[Your objective]:
Repeat exactly, and only, the lines of the entries below from the one with "Screen dimensions: 688x618" through the one with "Task: Click Masquer les avancés button", both ends included.

Collected data entries:
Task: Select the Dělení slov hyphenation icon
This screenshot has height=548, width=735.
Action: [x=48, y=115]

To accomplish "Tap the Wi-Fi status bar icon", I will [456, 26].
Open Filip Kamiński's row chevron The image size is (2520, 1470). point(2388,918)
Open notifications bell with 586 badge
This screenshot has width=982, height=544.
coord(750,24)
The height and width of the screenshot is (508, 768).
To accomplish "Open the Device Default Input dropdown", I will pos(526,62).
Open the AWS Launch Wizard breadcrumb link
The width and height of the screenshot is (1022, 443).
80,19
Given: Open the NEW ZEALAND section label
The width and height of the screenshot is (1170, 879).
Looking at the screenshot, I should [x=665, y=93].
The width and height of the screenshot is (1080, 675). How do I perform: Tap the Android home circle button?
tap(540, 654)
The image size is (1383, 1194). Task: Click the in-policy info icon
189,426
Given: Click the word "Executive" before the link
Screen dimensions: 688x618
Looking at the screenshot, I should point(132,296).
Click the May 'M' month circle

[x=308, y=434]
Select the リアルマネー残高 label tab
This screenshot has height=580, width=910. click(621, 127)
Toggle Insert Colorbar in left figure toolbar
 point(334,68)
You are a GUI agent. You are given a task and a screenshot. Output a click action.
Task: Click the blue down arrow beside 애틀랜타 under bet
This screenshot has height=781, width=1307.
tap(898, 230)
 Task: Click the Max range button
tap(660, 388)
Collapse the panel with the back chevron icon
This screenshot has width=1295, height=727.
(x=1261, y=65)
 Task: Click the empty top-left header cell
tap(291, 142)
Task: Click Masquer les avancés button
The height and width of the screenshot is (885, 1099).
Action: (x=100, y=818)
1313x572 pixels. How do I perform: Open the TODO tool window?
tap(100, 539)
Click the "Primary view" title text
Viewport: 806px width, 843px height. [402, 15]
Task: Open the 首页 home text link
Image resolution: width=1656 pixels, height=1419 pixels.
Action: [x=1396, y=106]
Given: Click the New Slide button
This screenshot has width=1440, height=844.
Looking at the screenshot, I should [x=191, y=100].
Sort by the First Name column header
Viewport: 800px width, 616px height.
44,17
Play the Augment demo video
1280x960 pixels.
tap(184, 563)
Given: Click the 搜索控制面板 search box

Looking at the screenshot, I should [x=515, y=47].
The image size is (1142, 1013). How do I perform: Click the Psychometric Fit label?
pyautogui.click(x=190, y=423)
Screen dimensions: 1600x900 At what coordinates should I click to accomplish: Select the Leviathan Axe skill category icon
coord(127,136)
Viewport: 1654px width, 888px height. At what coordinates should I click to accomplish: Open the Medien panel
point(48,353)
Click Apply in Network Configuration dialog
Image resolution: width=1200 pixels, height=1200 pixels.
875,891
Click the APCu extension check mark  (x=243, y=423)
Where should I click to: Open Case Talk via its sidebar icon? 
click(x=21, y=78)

[Exercise output]:
Screen dimensions: 688x618
Looking at the screenshot, I should point(132,296).
Click the May 'M' month circle

[x=308, y=434]
Select the リアルマネー残高 label tab
This screenshot has height=580, width=910. click(621, 127)
Toggle Insert Colorbar in left figure toolbar
 point(334,68)
You are a GUI agent. You are given a task and a screenshot. Output a click action.
Task: Click the blue down arrow beside 애틀랜타 under bet
This screenshot has height=781, width=1307.
tap(898, 230)
 Task: Click the Max range button
tap(660, 388)
Collapse the panel with the back chevron icon
This screenshot has width=1295, height=727.
(x=1261, y=65)
 Task: Click the empty top-left header cell
tap(291, 142)
Task: Click Masquer les avancés button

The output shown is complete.